Utah’s ‘Top Cops’ say no to immigration enforcement in letter to Congress


SALT LAKE CITY, Utah (ABC 4 Utah) – Two of Utah’s top officers are asking Congress to reject a bill that may require local cops to enforce federal immigration laws. They joined 16 other law enforcement leaders from across the country in a letter to Congress.

The National Immigration Forum, a national immigration advocacy group, gathered the signatures from law enforcement leaders to ask Congress to adopt a different approach to defund sanctuary cities. Salt Lake City Interim Police Chief Mike Brown along with Commissioner Keith Squiers signed their names alongside police chiefs from Indiana, Arizona, and Texas among others from across the country.

The letter in part says, “a number of these proposals to defund so-called sanctuary cities sweep too broadly, punishing state and local law enforcement agencies that engage in well-established community policing practices or adhere to federal court decisions that have found federal immigration detainers to violate constitutional protections.”

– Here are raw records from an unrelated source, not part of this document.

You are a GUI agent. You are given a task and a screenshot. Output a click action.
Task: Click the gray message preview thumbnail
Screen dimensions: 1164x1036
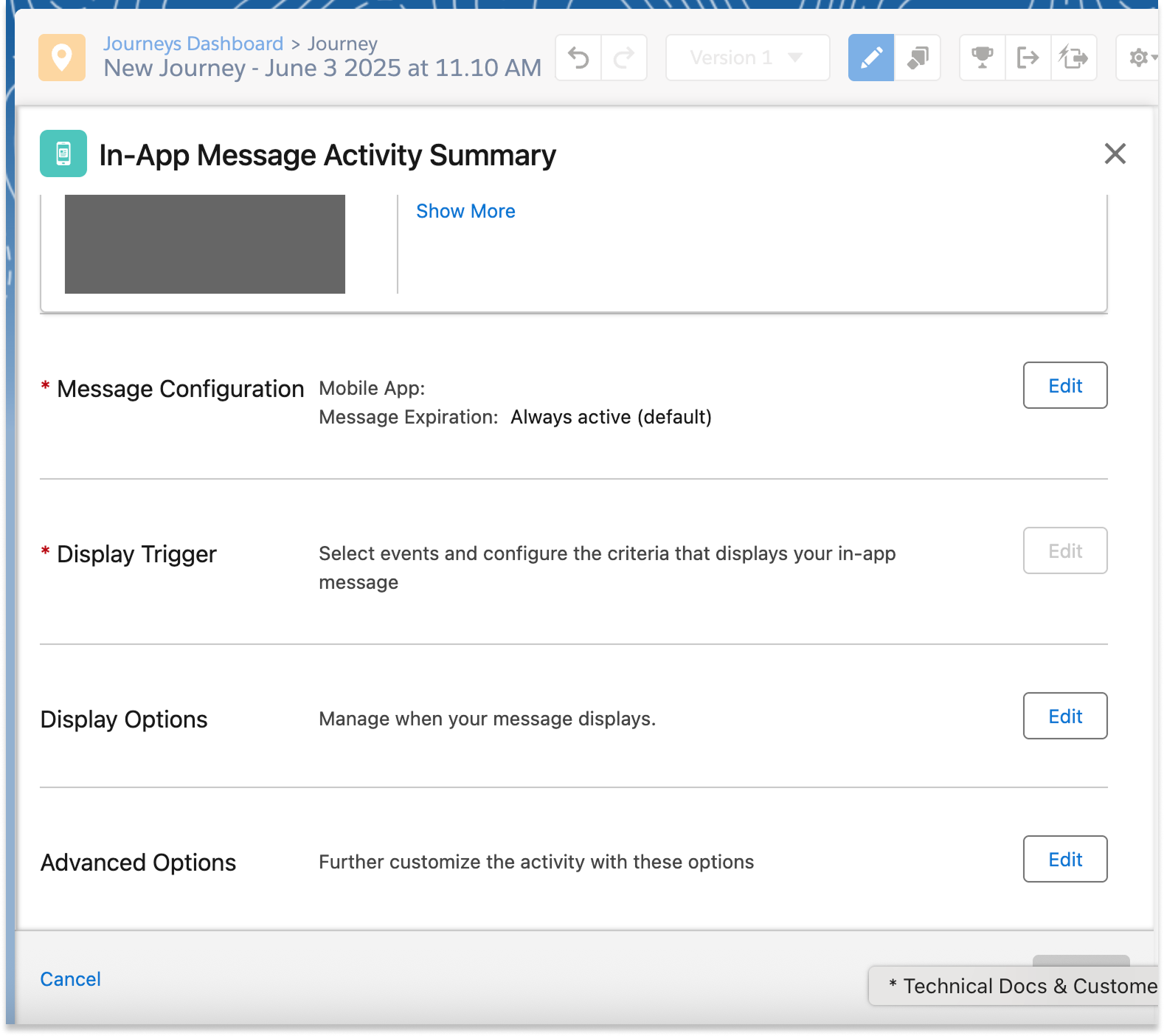(205, 244)
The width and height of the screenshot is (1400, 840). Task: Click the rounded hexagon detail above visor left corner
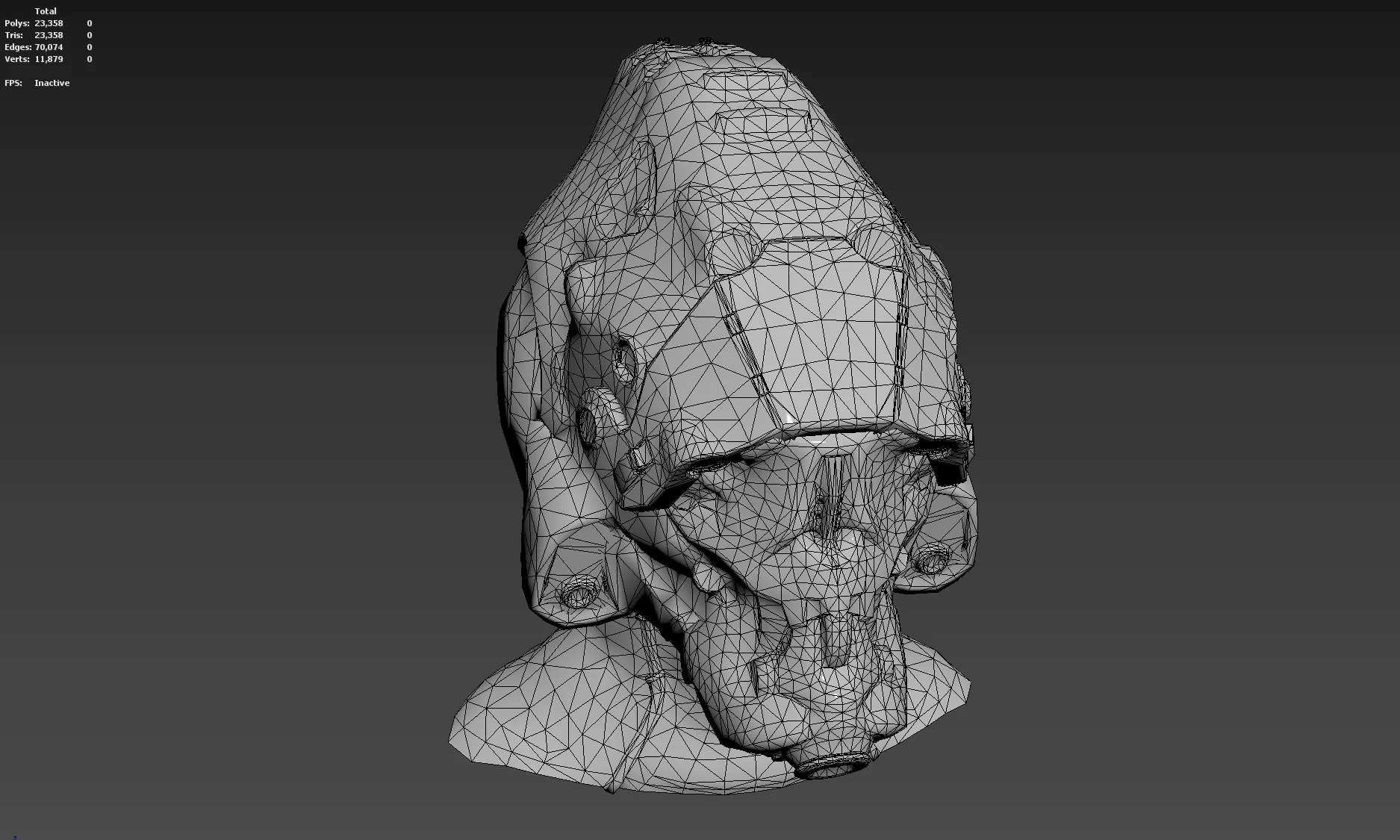pyautogui.click(x=733, y=252)
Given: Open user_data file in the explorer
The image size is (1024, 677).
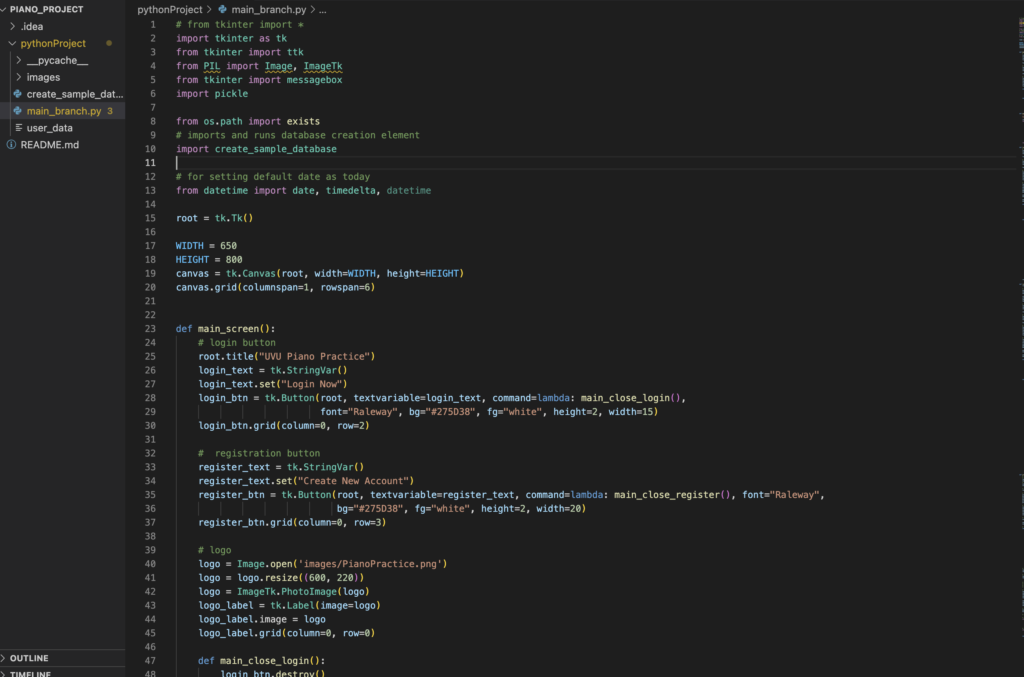Looking at the screenshot, I should [50, 128].
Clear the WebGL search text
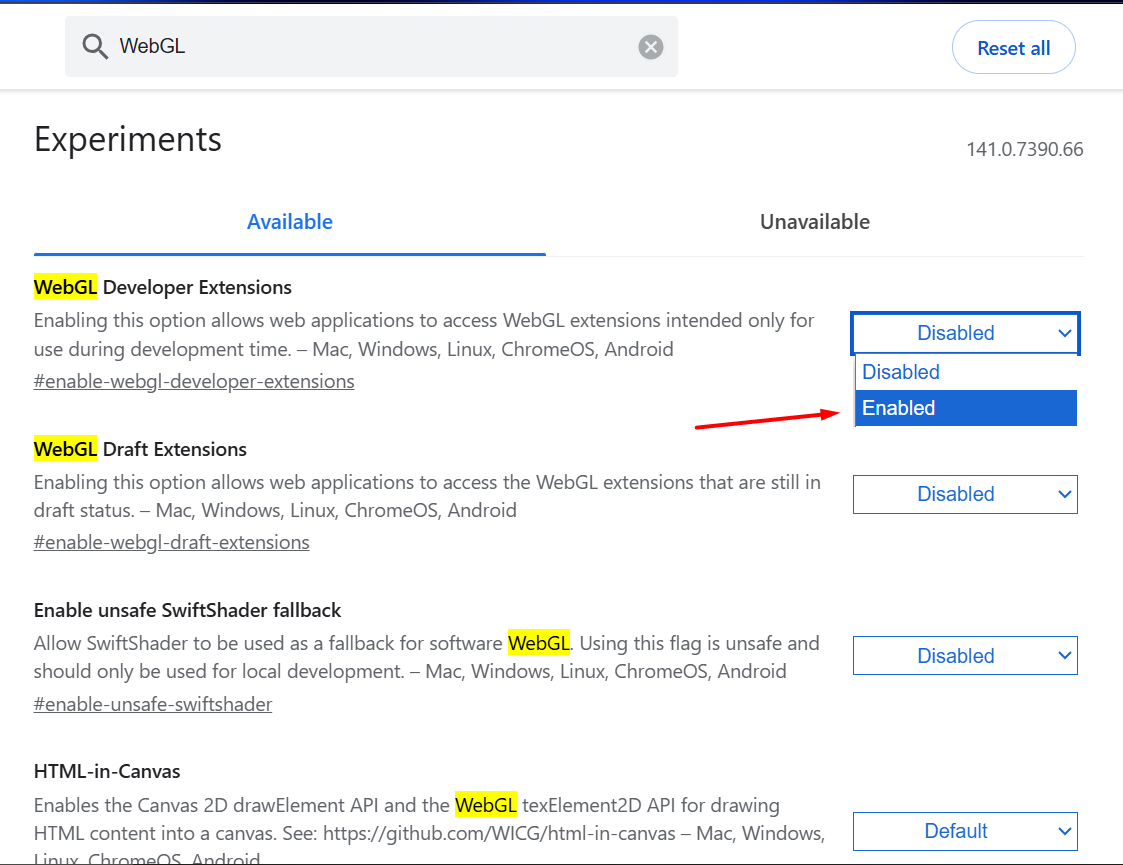Screen dimensions: 1123x865 [x=651, y=47]
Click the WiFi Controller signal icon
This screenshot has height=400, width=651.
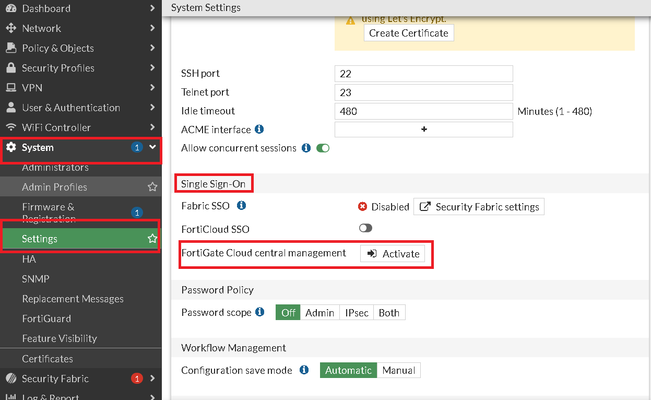pos(11,128)
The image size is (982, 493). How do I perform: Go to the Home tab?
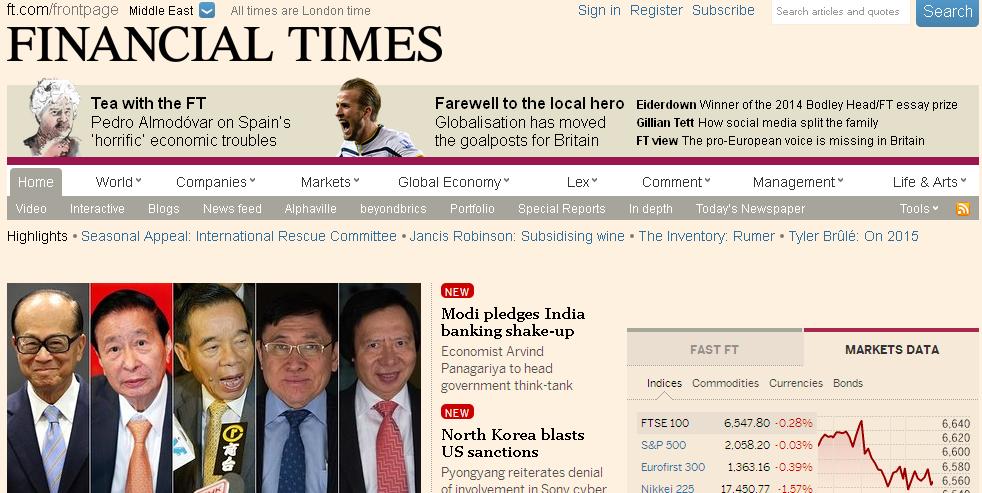[x=35, y=182]
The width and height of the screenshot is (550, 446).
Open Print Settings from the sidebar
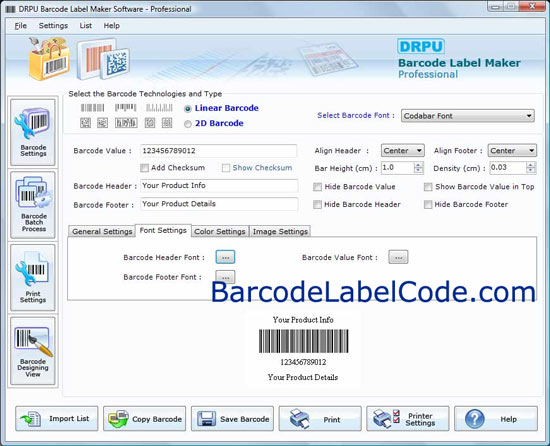click(x=33, y=278)
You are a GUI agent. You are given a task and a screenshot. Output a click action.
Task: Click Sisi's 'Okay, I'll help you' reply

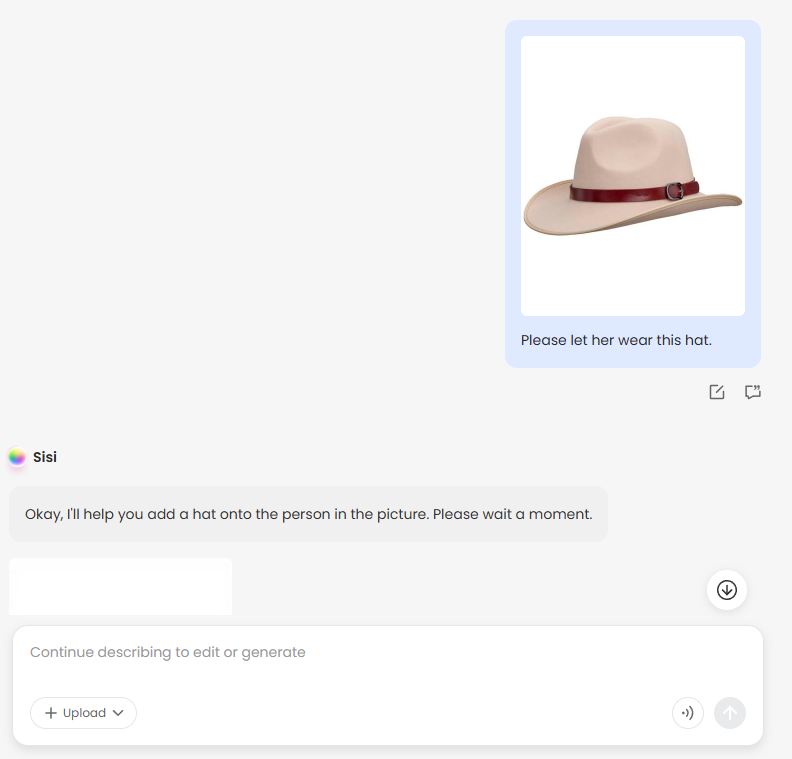coord(200,514)
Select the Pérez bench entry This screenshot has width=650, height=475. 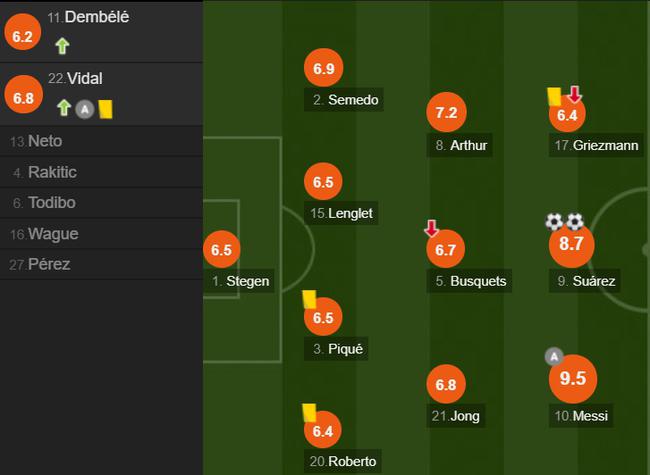click(x=102, y=264)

While the never specifically mentions the “Stop Sanctuary Cities Act,” by name, its aim is that bill which is to be taken up for debate by the Senate Judiciary Committee on Thursday.

Late Wednesday afternoon Commissioner Squiers’s office issued a statement clarifying his positions.

In part it reads, “His understanding of the letter’s intent was to inform legislators that defunding federally supported programs could adversely affect public safety in our community,”

Both Squiers and Brown hold that they will not enforce federal immigration laws as immigration enforcement is, first and foremost, a federal responsibility.

Brown’s stance echoes that of former Salt Lake City Police Chief Burbank who spoke for keeping local police out of immigration enforcement.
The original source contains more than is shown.